Antecipar a restituição do Imposto de Renda – Vale a pena?


A perspectiva de receber logo a restituição do Imposto de Renda tem atraído milhares de correntistas a solicitar a chamada antecipação, levando os bancos a investir nessa modalidade de crédito direto ao consumidor. O Banco do Brasil, por exemplo, realizou, durante o mês de março do ano de 2009, 111.251 operações num total de 197,4 milhões de reais. O volume equivale a 56% do valor desembolsado em todo o ano de 2008 e  aponta um crescimento de 53% quando comparado ao mesmo período daquele ano. No entanto, como em todo empréstimo, é importante que o consumidor tenha em mente os encargos ao solicitar a antecipação.

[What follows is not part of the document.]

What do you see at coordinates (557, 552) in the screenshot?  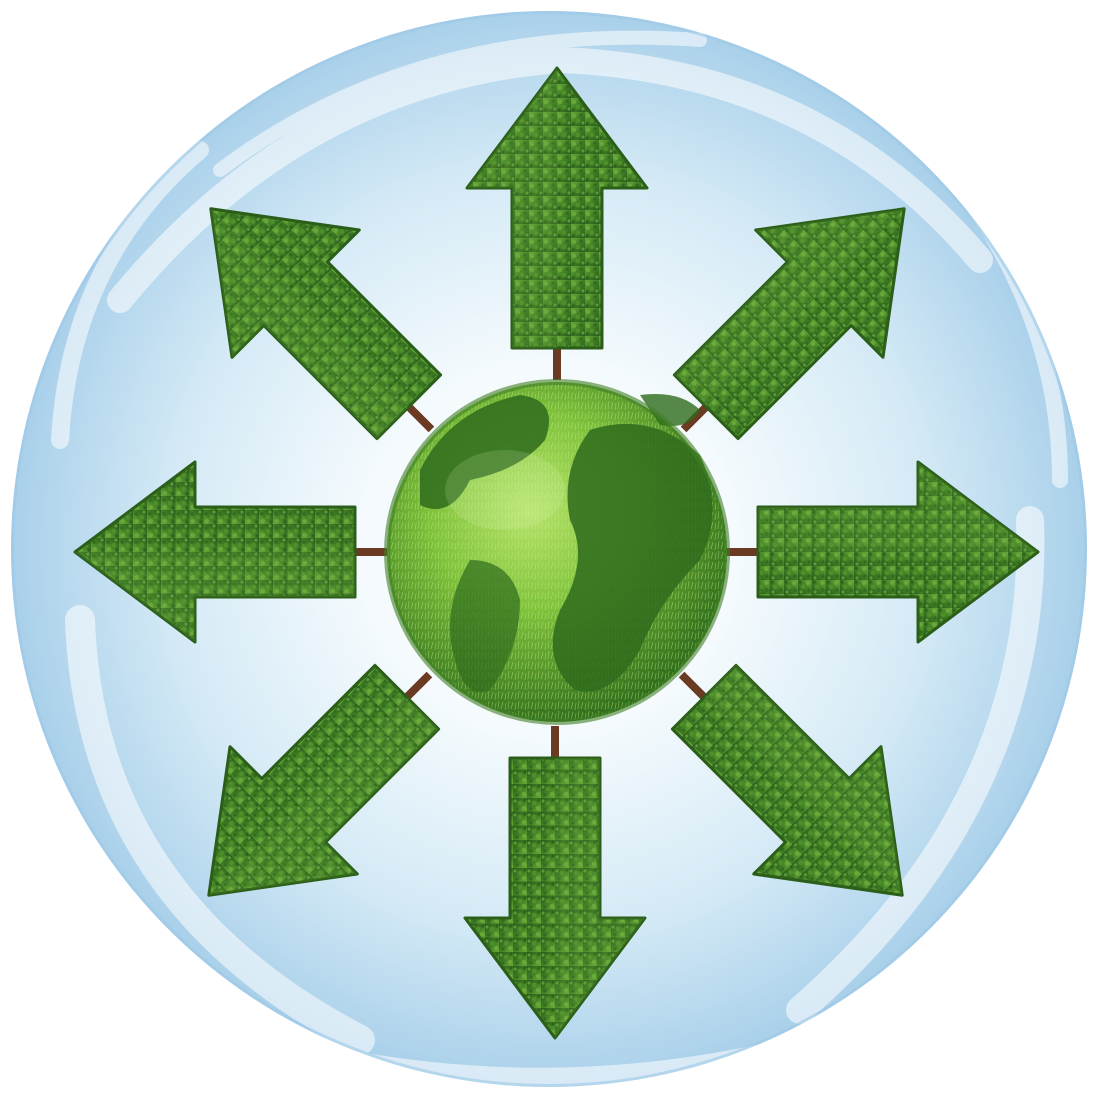 I see `grass-globe` at bounding box center [557, 552].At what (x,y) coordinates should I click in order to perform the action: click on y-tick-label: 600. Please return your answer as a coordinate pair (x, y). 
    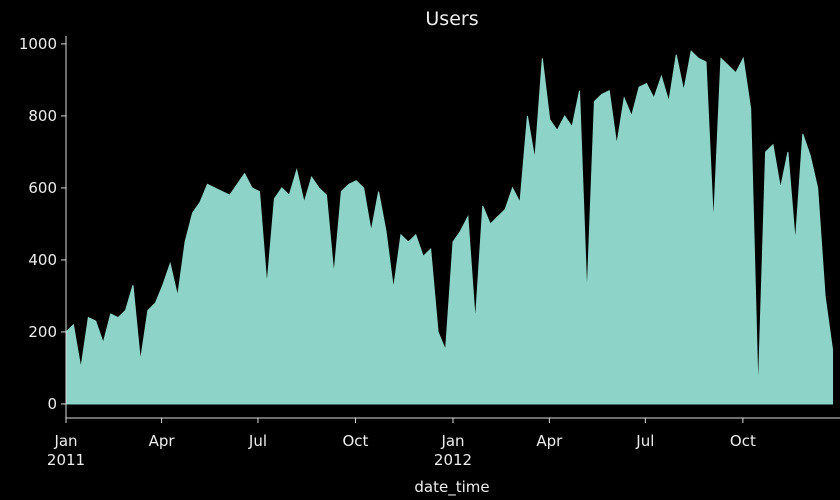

Para o consultor e professor de finanças do Ibmec/RJ, Gilberto Braga, a grande vantagem da antecipação se aplica aqueles que têm dívidas a pagar. “As taxas de juros medianas cobradas no mercado são mais altas do que a taxa que os bancos cobram para antecipar a devolução do IR”, estima. O custo das dívidas é, inclusive, na quase maioria absoluta das vezes, superior à rentabilidade das aplicações de baixo risco.

Gilberto Braga lembra, no entanto, que é possível conseguir uma redução bastante significativa na taxa de juros utilizada se o contribuinte for empregado com carteira assinada.

– Nesse caso é possível transformar a operação de antecipação em empréstimo consignado.

O maior risco nos pedidos de antecipação de IR é o da restituição ficar retida na malha fina. O professor do Ibmec/RJ explica que ao se esgotar o prazo regular para a devolução do último lote, em 15 de dezembro, os bancos procuram negociar com os clientes novas propostas de crédito.

– Normalmente os bancos convocam os clientes para transformar a operação em um empréstimo convencional, com taxas de juros mais altas, sendo possível fazer a quitação parcial ou total da dívida.

A professora Bianca Xavier, da Fundação Getúlio Vargas, explica que, nesses casos, de nada adianta solicitar a restituição à Receita Federal, uma vez que a antecipação é um contrato particular entre o contribuinte e o banco. O melhor é tomar os devidos cuidados para evitar cair na malha fina.

Aos consumidores que pretendem pedir a antecipação para a aquisição de um automóvel, o professor do Ibmec/RJ, Gilberto Braga, recomenda que pesquisem e comparem as taxas de financiamento das revendedoras com a taxa dos bancos para ver se vale a pena. “Com a crise, muitas montadoras estão promovendo, sob certas condições, vendas especiais com juros mais baixos, do que a média que antes era praticada no mercado de automóveis”, destaca. Além disso, lembra ele, a devolução do Imposto de Renda é automaticamente corrigida pela Selic: “a correção equivale à remuneração de uma renda fixa sem risco, pois é garantida pelo governo, e o ganho é superior ao da caderneta de poupança”. Esperar o Leão devolver a restituição, nesses casos, pode ser uma boa idéia.